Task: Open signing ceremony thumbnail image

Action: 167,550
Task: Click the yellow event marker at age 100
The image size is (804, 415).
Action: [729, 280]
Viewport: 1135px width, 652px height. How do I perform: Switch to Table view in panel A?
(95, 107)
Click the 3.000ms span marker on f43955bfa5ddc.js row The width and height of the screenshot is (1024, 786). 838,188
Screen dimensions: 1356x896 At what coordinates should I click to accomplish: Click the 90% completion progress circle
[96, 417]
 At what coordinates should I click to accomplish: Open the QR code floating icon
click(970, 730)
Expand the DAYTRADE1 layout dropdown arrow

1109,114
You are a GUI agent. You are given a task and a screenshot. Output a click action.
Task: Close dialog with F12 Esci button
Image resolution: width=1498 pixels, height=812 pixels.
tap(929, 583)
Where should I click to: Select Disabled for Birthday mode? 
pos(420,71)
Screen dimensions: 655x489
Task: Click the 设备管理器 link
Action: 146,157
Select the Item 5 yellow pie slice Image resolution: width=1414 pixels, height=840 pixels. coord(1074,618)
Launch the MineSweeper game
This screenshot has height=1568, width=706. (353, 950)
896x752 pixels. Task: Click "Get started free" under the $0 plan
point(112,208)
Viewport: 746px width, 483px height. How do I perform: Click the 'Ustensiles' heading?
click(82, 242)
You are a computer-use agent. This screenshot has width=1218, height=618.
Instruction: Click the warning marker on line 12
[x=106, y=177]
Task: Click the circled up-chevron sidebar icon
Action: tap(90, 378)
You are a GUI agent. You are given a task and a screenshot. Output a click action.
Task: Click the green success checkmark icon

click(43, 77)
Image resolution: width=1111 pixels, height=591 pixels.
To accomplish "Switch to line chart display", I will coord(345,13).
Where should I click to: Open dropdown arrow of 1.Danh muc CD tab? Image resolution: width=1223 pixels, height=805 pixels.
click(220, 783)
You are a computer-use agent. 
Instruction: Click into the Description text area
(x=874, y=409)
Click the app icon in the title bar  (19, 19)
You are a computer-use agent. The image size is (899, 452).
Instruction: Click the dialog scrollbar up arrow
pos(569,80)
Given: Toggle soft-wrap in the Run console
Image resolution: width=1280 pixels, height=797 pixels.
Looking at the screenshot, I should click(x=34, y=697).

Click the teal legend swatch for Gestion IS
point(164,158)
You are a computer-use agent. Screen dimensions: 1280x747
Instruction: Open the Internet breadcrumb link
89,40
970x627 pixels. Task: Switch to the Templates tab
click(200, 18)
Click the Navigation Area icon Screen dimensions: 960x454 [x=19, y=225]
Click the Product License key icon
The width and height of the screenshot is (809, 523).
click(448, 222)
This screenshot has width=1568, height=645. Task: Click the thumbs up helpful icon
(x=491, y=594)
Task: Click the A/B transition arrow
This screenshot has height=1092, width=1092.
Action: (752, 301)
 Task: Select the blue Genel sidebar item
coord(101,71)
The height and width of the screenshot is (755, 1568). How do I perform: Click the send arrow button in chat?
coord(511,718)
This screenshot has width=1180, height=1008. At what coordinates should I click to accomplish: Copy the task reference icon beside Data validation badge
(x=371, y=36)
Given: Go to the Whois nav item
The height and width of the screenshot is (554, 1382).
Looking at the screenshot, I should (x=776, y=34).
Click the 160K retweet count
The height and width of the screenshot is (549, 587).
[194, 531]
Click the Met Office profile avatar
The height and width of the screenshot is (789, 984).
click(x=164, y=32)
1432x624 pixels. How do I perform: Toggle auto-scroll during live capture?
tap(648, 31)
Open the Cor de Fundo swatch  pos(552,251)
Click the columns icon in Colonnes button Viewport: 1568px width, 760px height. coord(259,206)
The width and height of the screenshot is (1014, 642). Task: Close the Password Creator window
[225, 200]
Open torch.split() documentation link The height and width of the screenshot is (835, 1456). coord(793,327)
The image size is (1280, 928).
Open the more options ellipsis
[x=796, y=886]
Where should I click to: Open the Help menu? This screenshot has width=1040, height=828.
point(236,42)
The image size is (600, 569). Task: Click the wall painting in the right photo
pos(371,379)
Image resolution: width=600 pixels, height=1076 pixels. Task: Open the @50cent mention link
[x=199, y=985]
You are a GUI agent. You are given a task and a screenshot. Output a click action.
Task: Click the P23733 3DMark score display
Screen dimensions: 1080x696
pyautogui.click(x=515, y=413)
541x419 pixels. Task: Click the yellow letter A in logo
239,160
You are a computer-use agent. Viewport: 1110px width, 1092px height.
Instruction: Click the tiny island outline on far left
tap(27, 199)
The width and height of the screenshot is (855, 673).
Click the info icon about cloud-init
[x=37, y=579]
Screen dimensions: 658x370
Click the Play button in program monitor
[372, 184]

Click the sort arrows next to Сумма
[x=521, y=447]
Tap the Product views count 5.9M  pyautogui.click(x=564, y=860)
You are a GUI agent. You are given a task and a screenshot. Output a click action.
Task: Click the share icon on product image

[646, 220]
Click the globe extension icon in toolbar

What the task asks :: Each line of the data must be retyped exactly.

Written solution ::
Task: Open signing ceremony thumbnail image

Action: 167,550
Task: Click the yellow event marker at age 100
The image size is (804, 415).
Action: [729, 280]
Viewport: 1135px width, 652px height. How do I perform: Switch to Table view in panel A?
(95, 107)
Click the 3.000ms span marker on f43955bfa5ddc.js row The width and height of the screenshot is (1024, 786). 838,188
Screen dimensions: 1356x896 At what coordinates should I click to accomplish: Click the 90% completion progress circle
[96, 417]
 At what coordinates should I click to accomplish: Open the QR code floating icon
click(970, 730)
Expand the DAYTRADE1 layout dropdown arrow

1109,114
You are a GUI agent. You are given a task and a screenshot. Output a click action.
Task: Close dialog with F12 Esci button
Image resolution: width=1498 pixels, height=812 pixels.
tap(929, 583)
Where should I click to: Select Disabled for Birthday mode? 
pos(420,71)
Screen dimensions: 655x489
Task: Click the 设备管理器 link
Action: 146,157
Select the Item 5 yellow pie slice Image resolution: width=1414 pixels, height=840 pixels. coord(1074,618)
Launch the MineSweeper game
This screenshot has height=1568, width=706. (353, 950)
896x752 pixels. Task: Click "Get started free" under the $0 plan
point(112,208)
Viewport: 746px width, 483px height. How do I perform: Click the 'Ustensiles' heading?
click(82, 242)
You are a computer-use agent. This screenshot has width=1218, height=618.
Instruction: Click the warning marker on line 12
[x=106, y=177]
Task: Click the circled up-chevron sidebar icon
Action: tap(90, 378)
You are a GUI agent. You are given a task and a screenshot. Output a click action.
Task: Click the green success checkmark icon

click(43, 77)
Image resolution: width=1111 pixels, height=591 pixels.
To accomplish "Switch to line chart display", I will coord(345,13).
Where should I click to: Open dropdown arrow of 1.Danh muc CD tab? Image resolution: width=1223 pixels, height=805 pixels.
click(220, 783)
You are a computer-use agent. 
Instruction: Click into the Description text area
(x=874, y=409)
Click the app icon in the title bar  (19, 19)
You are a computer-use agent. The image size is (899, 452).
Instruction: Click the dialog scrollbar up arrow
pos(569,80)
Given: Toggle soft-wrap in the Run console
Image resolution: width=1280 pixels, height=797 pixels.
Looking at the screenshot, I should click(x=34, y=697).

Click the teal legend swatch for Gestion IS
point(164,158)
You are a computer-use agent. Screen dimensions: 1280x747
Instruction: Open the Internet breadcrumb link
89,40
970x627 pixels. Task: Switch to the Templates tab
click(200, 18)
Click the Navigation Area icon Screen dimensions: 960x454 [x=19, y=225]
Click the Product License key icon
The width and height of the screenshot is (809, 523).
click(448, 222)
This screenshot has width=1568, height=645. Task: Click the thumbs up helpful icon
(x=491, y=594)
Task: Click the A/B transition arrow
This screenshot has height=1092, width=1092.
Action: (752, 301)
 Task: Select the blue Genel sidebar item
coord(101,71)
The height and width of the screenshot is (755, 1568). How do I perform: Click the send arrow button in chat?
coord(511,718)
This screenshot has width=1180, height=1008. At what coordinates should I click to accomplish: Copy the task reference icon beside Data validation badge
(x=371, y=36)
Given: Go to the Whois nav item
The height and width of the screenshot is (554, 1382).
Looking at the screenshot, I should (x=776, y=34).
Click the 160K retweet count
The height and width of the screenshot is (549, 587).
[194, 531]
Click the Met Office profile avatar
The height and width of the screenshot is (789, 984).
click(x=164, y=32)
1432x624 pixels. How do I perform: Toggle auto-scroll during live capture?
tap(648, 31)
Open the Cor de Fundo swatch  pos(552,251)
Click the columns icon in Colonnes button Viewport: 1568px width, 760px height. coord(259,206)
The width and height of the screenshot is (1014, 642). Task: Close the Password Creator window
[225, 200]
Open torch.split() documentation link The height and width of the screenshot is (835, 1456). coord(793,327)
The image size is (1280, 928).
Open the more options ellipsis
[x=796, y=886]
Where should I click to: Open the Help menu? This screenshot has width=1040, height=828.
point(236,42)
The image size is (600, 569). Task: Click the wall painting in the right photo
pos(371,379)
Image resolution: width=600 pixels, height=1076 pixels. Task: Open the @50cent mention link
[x=199, y=985]
You are a GUI agent. You are given a task and a screenshot. Output a click action.
Task: Click the P23733 3DMark score display
Screen dimensions: 1080x696
pyautogui.click(x=515, y=413)
541x419 pixels. Task: Click the yellow letter A in logo
239,160
You are a computer-use agent. Viewport: 1110px width, 1092px height.
Instruction: Click the tiny island outline on far left
tap(27, 199)
The width and height of the screenshot is (855, 673).
Click the info icon about cloud-init
[x=37, y=579]
Screen dimensions: 658x370
Click the Play button in program monitor
[372, 184]

Click the sort arrows next to Сумма
[x=521, y=447]
Tap the Product views count 5.9M  pyautogui.click(x=564, y=860)
You are a GUI agent. You are given a task and a screenshot. Output a click action.
Task: Click the share icon on product image

[646, 220]
Click the globe extension icon in toolbar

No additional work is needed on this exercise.